## TEXTO DE LECTURA
——

Un año más tarde, y con incontables horas de estudio a las espaldas, ingresé en la Academia General Militar, por fin cadete, y allí experimenté un sistema de formación duro, austero, extremadamente riguroso y exigente en el que la forja continuó y se perfeccionó. Aparecieron los cadetes más antiguos, los retras, que se encargaban de hacer la vida un poco más dura y difícil; pero también los pares que para siempre serían los compañeros de promoción, un lazo que perdura por encima del tiempo y las vicisitudes personales. Serían, todas ellas, vivencias que hicieron que se consolidara el compañerismo y la amistad para toda la vida. Los amigos en la necesidad son los amigos de verdad.

Estudiar, aprender, practicar, obedecer, mandar, obedecer, aprender a obedecer, sentido, finalidad, disciplina, valores. Valores, una y otra vez, que se interiorizaban, se practicaban y se exigían en todo momento. Uno es lo que hace, cómo lo hace y con quien lo hace. Aprendí que uno vale lo que su palabra, que el compromiso con los valores y con lo que se es perdura para siempre, no está sujeto a horarios, actividades ni situaciones, y que no se es o se deja de ser algo solo por llevar uniforme y distintivos de mando.

Empecé a mandar. Primero a mis pares, luego a los cadetes de cursos inferiores, después en prácticas con unidades del Ejército que pasaban por el campo de maniobras de San Gregorio y con soldados de reemplazo, aquellos de la mili obligatoria que nos sufrían en los Centros de Instrucción de Reclutas. Mandar es más que ordenar, es otra cosa, pesa y exige. Lo primero que percibí del mando fue la responsabilidad que supone ejercerlo, saber que lo que dices que se haga se hace y que las consecuencias son tu responsabilidad. Mandar es ordenar juiciosamente y exigir el cumplimiento de lo mandado siempre y cuando esté bien mandado, otra cosa que se aprende enseguida, por el procedimiento prueba-error.

Finalmente, y tras cinco años de estudio y aprendizaje continuo finalizó la primera parte de la vida académica, el proceso de formación, que terminó en una ceremonia solemne en la que se me concedió el poder, el empleo de teniente con su Real Despacho, el puesto reconocido en una estructura orgánica que es disciplinada, está jerarquizada y cuya fortaleza reside en que siempre está unida. Que se rige por un sistema de valores contenido en unas Reales Ordenanzas y en unas tradiciones que se pierden en la noche de los tiempos y que hace que dependas de alguien a quien debes obediencia, y que otros dependan de ti y hagan lo propio. Acababa de empezar, era el mundo real, era la vida.

——

## SERIE DE EJERCICIOS
**A)** Extrae del texto sobre la Academia General Militar el fragmento que comienza en "Un año más tarde, y" y termina en "amigos de verdad.".
**B)** Responde a estas preguntas sobre el texto sobre la Academia General Militar:
(i) ¿Cómo se llamaba a los cadetes más antiguos?
(ii) ¿Cuántos años duró el proceso de formación?
(iii) ¿En qué campo de maniobras se hacían prácticas con unidades del Ejército?
**C)** Escribe la continuación del texto sobre la Academia General Militar a partir de su última frase.

——

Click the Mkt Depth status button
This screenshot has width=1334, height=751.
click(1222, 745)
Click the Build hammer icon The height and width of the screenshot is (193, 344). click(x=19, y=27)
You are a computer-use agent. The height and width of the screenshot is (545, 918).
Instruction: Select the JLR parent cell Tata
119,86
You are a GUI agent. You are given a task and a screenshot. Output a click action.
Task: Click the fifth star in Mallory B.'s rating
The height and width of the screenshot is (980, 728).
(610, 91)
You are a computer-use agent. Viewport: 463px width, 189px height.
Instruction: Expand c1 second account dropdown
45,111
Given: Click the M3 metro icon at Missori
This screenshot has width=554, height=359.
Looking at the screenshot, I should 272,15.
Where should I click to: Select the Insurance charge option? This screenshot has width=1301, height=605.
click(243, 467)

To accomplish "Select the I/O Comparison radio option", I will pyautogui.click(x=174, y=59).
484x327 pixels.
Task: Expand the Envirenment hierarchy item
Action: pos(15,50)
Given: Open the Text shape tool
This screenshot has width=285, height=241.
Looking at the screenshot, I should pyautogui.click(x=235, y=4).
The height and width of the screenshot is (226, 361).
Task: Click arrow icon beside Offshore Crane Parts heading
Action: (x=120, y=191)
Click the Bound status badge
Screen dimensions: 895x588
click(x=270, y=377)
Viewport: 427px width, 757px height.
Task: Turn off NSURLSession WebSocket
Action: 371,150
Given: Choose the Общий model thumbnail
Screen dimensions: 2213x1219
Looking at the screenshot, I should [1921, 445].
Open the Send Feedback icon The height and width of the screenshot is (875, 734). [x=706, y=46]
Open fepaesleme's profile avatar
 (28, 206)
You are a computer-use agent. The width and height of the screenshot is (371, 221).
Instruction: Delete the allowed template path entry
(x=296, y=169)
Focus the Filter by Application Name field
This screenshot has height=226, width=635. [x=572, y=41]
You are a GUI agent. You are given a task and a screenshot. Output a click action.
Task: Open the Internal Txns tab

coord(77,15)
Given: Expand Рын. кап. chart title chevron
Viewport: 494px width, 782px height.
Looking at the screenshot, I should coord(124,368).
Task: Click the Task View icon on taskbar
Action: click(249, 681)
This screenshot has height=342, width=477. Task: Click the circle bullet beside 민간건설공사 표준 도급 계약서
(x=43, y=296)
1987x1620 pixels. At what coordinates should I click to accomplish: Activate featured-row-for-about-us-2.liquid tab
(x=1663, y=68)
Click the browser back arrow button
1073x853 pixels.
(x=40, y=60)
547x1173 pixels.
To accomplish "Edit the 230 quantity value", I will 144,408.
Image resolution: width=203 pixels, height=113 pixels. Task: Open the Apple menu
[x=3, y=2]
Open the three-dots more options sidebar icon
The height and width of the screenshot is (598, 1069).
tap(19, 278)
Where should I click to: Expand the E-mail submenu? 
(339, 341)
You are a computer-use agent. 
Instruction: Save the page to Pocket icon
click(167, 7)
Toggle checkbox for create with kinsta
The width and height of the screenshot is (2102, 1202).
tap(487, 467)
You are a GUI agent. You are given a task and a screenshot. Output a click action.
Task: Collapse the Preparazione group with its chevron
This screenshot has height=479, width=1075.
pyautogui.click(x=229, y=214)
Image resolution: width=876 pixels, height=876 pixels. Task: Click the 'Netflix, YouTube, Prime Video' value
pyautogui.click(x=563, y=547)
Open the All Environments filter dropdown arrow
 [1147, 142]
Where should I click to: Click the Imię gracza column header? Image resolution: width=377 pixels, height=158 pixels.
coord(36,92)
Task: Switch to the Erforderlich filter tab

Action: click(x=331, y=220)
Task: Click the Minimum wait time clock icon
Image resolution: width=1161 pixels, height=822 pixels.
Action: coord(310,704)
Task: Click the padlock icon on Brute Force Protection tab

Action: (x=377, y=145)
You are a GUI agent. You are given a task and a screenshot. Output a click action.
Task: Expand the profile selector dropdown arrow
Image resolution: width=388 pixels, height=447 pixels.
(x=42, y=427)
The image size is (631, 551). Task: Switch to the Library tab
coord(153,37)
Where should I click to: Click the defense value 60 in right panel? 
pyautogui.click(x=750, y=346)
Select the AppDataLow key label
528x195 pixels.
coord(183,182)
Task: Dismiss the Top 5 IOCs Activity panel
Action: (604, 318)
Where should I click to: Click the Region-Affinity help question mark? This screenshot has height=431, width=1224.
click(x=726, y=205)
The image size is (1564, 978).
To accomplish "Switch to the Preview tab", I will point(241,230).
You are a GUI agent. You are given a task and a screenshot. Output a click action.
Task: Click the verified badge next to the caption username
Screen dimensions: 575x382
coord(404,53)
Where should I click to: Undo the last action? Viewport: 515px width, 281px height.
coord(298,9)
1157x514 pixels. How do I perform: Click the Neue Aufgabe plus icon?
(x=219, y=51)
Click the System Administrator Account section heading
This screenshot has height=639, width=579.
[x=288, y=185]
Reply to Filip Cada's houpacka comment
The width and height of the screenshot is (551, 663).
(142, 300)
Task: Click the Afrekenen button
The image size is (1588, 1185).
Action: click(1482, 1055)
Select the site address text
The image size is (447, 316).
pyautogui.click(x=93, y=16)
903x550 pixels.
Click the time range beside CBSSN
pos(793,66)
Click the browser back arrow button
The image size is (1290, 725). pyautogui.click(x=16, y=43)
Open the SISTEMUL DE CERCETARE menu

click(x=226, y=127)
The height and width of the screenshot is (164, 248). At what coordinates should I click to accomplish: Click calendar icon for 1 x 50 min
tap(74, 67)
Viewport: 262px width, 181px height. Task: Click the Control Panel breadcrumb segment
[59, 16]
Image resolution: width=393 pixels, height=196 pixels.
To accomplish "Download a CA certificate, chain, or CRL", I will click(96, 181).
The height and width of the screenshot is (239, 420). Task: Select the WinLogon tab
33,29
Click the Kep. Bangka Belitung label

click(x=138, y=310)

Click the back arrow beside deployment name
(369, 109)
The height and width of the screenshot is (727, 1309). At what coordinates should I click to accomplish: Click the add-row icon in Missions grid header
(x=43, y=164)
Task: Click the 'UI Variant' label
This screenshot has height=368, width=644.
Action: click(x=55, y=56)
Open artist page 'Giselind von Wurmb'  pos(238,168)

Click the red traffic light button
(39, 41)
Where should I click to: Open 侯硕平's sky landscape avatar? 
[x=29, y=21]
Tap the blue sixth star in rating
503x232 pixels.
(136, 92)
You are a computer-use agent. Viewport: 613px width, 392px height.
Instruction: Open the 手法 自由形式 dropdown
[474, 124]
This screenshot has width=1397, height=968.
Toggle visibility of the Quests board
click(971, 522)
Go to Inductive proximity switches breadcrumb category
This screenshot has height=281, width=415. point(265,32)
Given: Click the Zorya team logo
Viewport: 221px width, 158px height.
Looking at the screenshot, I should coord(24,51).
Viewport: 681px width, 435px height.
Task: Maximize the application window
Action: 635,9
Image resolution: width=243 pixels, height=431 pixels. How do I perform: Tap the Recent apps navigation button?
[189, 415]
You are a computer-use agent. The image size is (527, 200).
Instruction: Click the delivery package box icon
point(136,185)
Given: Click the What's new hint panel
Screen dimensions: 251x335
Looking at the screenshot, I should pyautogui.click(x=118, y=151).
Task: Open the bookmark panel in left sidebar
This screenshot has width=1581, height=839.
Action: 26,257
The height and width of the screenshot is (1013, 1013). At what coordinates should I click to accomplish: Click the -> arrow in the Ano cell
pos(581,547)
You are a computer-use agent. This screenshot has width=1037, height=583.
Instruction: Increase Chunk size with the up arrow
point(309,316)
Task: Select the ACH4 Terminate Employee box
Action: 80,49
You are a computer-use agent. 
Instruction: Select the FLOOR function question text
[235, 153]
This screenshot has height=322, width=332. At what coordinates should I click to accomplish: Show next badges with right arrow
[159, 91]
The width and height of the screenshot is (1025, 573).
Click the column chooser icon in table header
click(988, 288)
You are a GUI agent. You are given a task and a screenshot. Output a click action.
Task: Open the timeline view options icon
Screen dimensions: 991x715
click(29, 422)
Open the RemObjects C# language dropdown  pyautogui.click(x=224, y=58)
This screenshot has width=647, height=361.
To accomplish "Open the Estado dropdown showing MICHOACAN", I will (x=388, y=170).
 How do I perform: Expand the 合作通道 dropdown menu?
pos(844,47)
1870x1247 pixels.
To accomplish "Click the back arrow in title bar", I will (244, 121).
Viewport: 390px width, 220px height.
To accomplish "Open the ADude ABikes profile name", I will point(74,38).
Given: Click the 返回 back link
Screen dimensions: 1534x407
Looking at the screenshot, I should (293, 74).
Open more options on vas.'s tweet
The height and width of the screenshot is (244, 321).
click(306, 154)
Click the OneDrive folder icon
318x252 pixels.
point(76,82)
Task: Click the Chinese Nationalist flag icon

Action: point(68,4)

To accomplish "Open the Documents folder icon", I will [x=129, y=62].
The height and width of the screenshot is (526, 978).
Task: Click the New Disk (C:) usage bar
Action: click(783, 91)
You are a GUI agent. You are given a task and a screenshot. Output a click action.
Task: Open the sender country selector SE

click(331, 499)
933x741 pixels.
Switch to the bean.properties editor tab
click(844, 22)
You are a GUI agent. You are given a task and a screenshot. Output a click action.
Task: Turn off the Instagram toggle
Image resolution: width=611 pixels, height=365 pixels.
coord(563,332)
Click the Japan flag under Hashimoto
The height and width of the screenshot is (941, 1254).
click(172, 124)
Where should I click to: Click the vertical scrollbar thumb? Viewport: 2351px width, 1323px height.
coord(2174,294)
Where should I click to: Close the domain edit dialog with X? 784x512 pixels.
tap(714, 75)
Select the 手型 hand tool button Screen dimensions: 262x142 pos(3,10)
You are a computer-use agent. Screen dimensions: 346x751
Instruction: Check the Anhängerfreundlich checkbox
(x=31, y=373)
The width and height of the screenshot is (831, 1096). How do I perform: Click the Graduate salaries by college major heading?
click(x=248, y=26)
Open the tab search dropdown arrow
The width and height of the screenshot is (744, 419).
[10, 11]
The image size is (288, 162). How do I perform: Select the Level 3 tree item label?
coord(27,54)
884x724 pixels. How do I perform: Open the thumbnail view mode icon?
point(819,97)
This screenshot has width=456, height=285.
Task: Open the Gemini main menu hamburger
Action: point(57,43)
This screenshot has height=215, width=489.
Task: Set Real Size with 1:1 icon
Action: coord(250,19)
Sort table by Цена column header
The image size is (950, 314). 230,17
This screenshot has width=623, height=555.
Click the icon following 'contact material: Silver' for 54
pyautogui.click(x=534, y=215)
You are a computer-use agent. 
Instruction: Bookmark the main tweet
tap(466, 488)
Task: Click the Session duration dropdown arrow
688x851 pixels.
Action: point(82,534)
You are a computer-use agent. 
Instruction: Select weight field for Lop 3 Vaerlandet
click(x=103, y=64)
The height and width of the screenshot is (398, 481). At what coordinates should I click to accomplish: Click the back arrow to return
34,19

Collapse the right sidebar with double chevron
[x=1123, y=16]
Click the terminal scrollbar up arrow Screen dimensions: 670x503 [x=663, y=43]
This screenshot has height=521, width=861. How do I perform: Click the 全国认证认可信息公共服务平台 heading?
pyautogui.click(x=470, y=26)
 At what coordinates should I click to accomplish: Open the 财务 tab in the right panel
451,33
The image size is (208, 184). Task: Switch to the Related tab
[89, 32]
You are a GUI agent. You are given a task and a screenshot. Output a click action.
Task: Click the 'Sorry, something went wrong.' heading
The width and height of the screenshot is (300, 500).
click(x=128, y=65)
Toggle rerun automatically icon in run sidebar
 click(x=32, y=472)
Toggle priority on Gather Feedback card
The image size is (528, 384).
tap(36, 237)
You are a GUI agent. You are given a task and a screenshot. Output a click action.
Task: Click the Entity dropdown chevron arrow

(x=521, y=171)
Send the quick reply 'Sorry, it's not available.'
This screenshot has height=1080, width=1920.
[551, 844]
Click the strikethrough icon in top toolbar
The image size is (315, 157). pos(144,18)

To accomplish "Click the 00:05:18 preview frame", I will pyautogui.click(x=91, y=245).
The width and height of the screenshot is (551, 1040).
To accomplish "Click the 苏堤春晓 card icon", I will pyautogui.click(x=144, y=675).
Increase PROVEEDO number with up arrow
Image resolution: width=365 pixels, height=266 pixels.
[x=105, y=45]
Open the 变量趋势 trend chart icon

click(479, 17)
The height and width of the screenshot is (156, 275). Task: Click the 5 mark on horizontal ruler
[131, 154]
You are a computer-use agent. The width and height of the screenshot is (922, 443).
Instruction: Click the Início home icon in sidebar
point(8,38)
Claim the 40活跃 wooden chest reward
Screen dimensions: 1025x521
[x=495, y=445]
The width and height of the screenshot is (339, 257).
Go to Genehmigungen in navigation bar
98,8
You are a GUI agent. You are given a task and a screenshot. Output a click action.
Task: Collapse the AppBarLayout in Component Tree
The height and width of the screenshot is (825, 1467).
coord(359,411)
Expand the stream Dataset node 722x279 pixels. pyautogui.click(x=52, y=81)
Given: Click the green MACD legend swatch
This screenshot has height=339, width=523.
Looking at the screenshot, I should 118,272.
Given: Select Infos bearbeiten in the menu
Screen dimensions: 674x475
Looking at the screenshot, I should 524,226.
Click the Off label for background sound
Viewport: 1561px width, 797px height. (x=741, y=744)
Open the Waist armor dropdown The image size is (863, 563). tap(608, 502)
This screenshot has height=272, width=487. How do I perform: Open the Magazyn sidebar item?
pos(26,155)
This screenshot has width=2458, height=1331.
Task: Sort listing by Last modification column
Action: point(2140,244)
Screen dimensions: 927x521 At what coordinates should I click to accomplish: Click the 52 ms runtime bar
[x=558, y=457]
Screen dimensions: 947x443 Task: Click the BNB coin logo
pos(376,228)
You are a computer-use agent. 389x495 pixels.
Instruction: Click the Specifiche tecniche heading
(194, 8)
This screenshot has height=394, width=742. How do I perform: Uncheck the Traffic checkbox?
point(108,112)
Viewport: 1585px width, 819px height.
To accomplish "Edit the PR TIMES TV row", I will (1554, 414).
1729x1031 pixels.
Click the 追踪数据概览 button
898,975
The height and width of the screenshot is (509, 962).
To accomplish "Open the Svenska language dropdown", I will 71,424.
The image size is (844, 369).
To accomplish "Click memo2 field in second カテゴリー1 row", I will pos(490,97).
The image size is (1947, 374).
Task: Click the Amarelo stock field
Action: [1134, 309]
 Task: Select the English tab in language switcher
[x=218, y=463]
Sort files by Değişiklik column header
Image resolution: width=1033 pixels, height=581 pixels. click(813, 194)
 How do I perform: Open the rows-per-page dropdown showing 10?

——

## RESPUESTAS POR EJERCICIO
**A)**
Un año más tarde, y con incontables horas de estudio a las espaldas, ingresé en la Academia General Militar, por fin cadete, y allí experimenté un sistema de formación duro, austero, extremadamente riguroso y exigente en el que la forja continuó y se perfeccionó. Aparecieron los cadetes más antiguos, los retras, que se encargaban de hacer la vida un poco más dura y difícil; pero también los pares que para siempre serían los compañeros de promoción, un lazo que perdura por encima del tiempo y las vicisitudes personales. Serían, todas ellas, vivencias que hicieron que se consolidara el compañerismo y la amistad para toda la vida. Los amigos en la necesidad son los amigos de verdad.

**B)**
(i) Los retras.
(ii) Cinco años.
(iii) En el campo de maniobras de San Gregorio.

**C)**
Y llegó el primer destino, el primer contacto con personas de mi edad e incluso mayores que yo sobre las que iba a ejercer el poder, exigir obediencia y el cumplimiento de lo que se ordenaba. Dicho así parece fácil; nada más alejado de la realidad. De fácil, nada. Conocerlos por su nombre, saber sus vicisitudes, conocer su capacidad, todo un mundo nuevo de relaciones humanas que estaba en otra galaxia distinta a la del organigrama. Y ahí comencé a aprender que el poder solo sirve para ordenar y obtener obediencia, pero que lo importante está más allá, que lo que esperaban de mí era que estuviera a la altura constantemente, que les sirviera de referencia cuando era necesario y que les llevara más allá de sus capacidades; tenía que ganarme su confianza. Y eso solo se podía conseguir si les demostraba de forma continuada que tenía oficio, que sabía de qué iba la cosa, que era competente para el puesto que ocupaba, que además me comprometía con ellos, con todos y cada uno. La Sección como concepto de unidad militar no debía tener padres, madres, novias, ni problemas. El sargento Manolo, el cabo primero Jordi, los cabos Pacote y Pepe y los soldados Malaguita y Cazurro, sí. Y cuando llegaron a confiar en mí, fue un orgullo, un estímulo y un peso más: no podía defraudar la confianza que habían depositado en mí, era su teniente.

Además, descubrí que cuando consigues que aquellos sobre los que ejerces poder y confían en ti están convencidos de que eres justo, que contigo les va mejor, que trabajan más a gusto y alcanzan metas que trascienden los meros objetivos, entonces tienes autoridad, pues son ellos quienes te la otorgan.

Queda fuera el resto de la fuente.